Just like the old fisherman’s tales (to keep others away from their fishing hot spots) about the giant sea creatures that ripped ships apart and pulled them down into the depths (actually just a dead five foot squid that was caught in their nets).


----------



## Bucky

Or, I was just thinking, in recent times, about in baseball how there are super-human stories of legendary players from around the turn of the century & especiallky in the Negro Leagues, where official records are sketchy....

Therefore, tale tales seem to grow until they are taken as fact.....

Tolkien even seemed to put a bit of this into the telling of _Quenta Silmarillion_ himself: That it was told from 2 or 3, perhaps more, sources down from the 'horse's mouth' & was sometimes remote, other times more detailed.


----------



## ltnjmy

Bucky said:


> Tolkien even seemed to put a bit of this into the telling of _Quenta Silmarillion_ himself: That it was told from 2 or 3, perhaps more, sources down from the 'horse's mouth' & was sometimes remote, other times more detailed.


 
I believe I see your point - Earendil's slaying of Ancalagon was something that Professor Tolkien tried to represent as an embellished myth


----------



## Turgon

He stood upon his boat,
And with his spear he did smote,
The dragon in his scrote
Um... Twas victory she wrote!


----------



## Bucky

I believe I see your point - Earendil's slaying of Ancalagon was something that Professor Tolkien tried to represent as an embellished myth 

*No, that's TOTAL speculation on my part....

What I said was that Tolkien presents or rather, Christopher Tolkien says - that 'my father came to view the Silmarillion as a compilation , a compendious narrative, made long afterwards from sources of great diversity (poems, and annals and oral tales)'' 

I.E., that it had been passed down thousands of years through several retellings......

One can take every word at face value, but it's very likely that just in every culture where actual documents are not kept, such 'passing down of oral taditions' leads to embelishment.....

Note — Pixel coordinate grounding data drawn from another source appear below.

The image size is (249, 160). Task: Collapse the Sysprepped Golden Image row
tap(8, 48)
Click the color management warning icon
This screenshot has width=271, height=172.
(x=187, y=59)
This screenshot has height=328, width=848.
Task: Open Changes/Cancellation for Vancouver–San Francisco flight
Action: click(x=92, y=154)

So, I find it pretty hard to think a boat came flying into Middle-earth & slew a massively enlarged dragon in my view.

So, I prefer my take...
No big thing.*


----------



## Turgon

You know Bucky - this is something that never bothered me. I always thought that he used a bow or a spear or somesuch - much like the other people here. Okay Bard slew Smaug using his black arrow - a relatively normal chap using (perhaps) an enchanted arrow and thus recapturing the glory of his forefathers. Turin stole his dragon-slaying idea from Nordic Mythology - but still managed to do for Glaurung - who we actually see as a great dragon - not just hear some legends about. So now we have Earendil - the half-elven - son of the awesome Tuor - greatest of men - Grandson of Turgon - coolest of TTF posters. Do we need to boggle that he killed a dragon from an airbourne ship? Ancalagon's death would have been a cake walk to him - off the top of my head I can think of five ways to encompass it.

*Edit:* I prefer my poetic version however!


----------



## Bucky

Oh, I stumbled upon this quote on another site, a post by a soon to be published Tolkien author (book on the Silmarillion)

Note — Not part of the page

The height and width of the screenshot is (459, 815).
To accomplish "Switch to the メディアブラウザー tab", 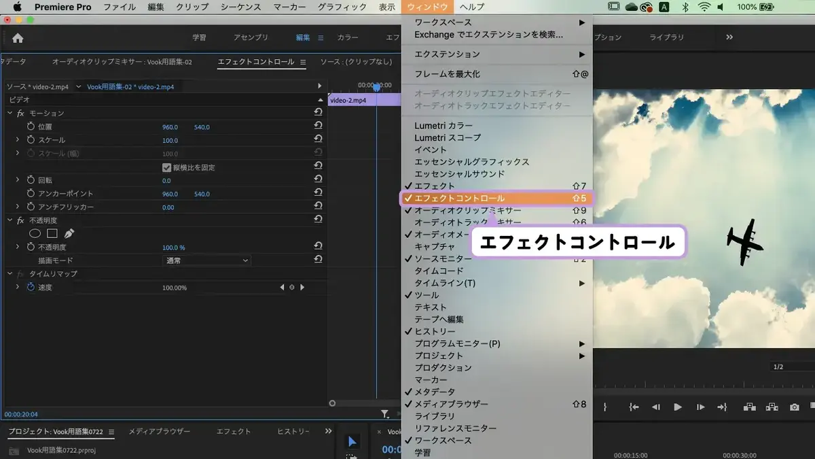I will [160, 432].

From 'Myth's Transformed':

It is now clear to me that in any case the Mythology must actually be a 'Mannish' affair. (Men are really only interested in Men and in Men's ideas and visions.) The High Eldar living and being tutored by the demiurgic beings must have known, or at least their writers and loremasters must have known, the 'truth' (according to their measure of understanding). What we have in the Silmarillion etc. are traditions (especially personalized, and centred upon actors, such as Fëanor) handed on by Men in Númenor and later in Middle-earth (Arnor and Gondor); but already far back - from the first association of the Dúnedain and Elf-friends with the Eldar in Beleriand - blended and confused with their own Mannish myths and cosmic ideas.

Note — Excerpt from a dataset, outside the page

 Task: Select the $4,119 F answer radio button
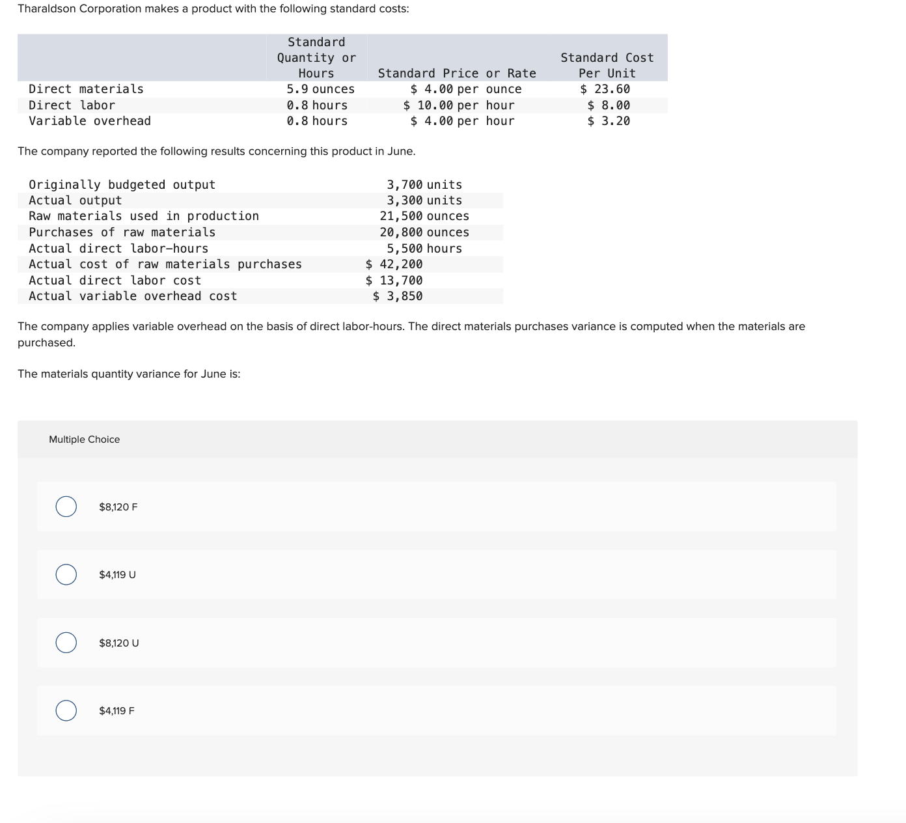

*It seems to back up what I've been saying about the 'passed down through many hands' theory......*


----------



## Nalcyon

FWIW I choose to take the stories in the Sil as literal. I think the dragon got pwnd. In my fantasy world I enter when I read these stories, I _want _to believe it is true. And I mean true as in the context of Tolkien's world. In other words I don't want to be reading about middle earth and hearing things that are _myth _in middle earth, I want to hear about things that actually happened in middle earth.


----------



## Bucky

Nalcyon said:


> FWIW I choose to take the stories in the Sil as literal. I think the dragon got pwnd. In my fantasy world I enter when I read these stories, I _want _to believe it is true. And I mean true as in the context of Tolkien's world. In other words I don't want to be reading about middle earth and hearing things that are _myth _in middle earth, I want to hear about things that actually happened in middle earth.



*This is a typical attitude/view in the world of Tolkien/Middle-earth these days....

The author lays out HIS view in plain black & white right on the printed page, yet the readers of today (by and large) insist anyhow "I believe the text means this or that to me" despite Tolkien's clear debuttle of their 'theories/opinions'....... 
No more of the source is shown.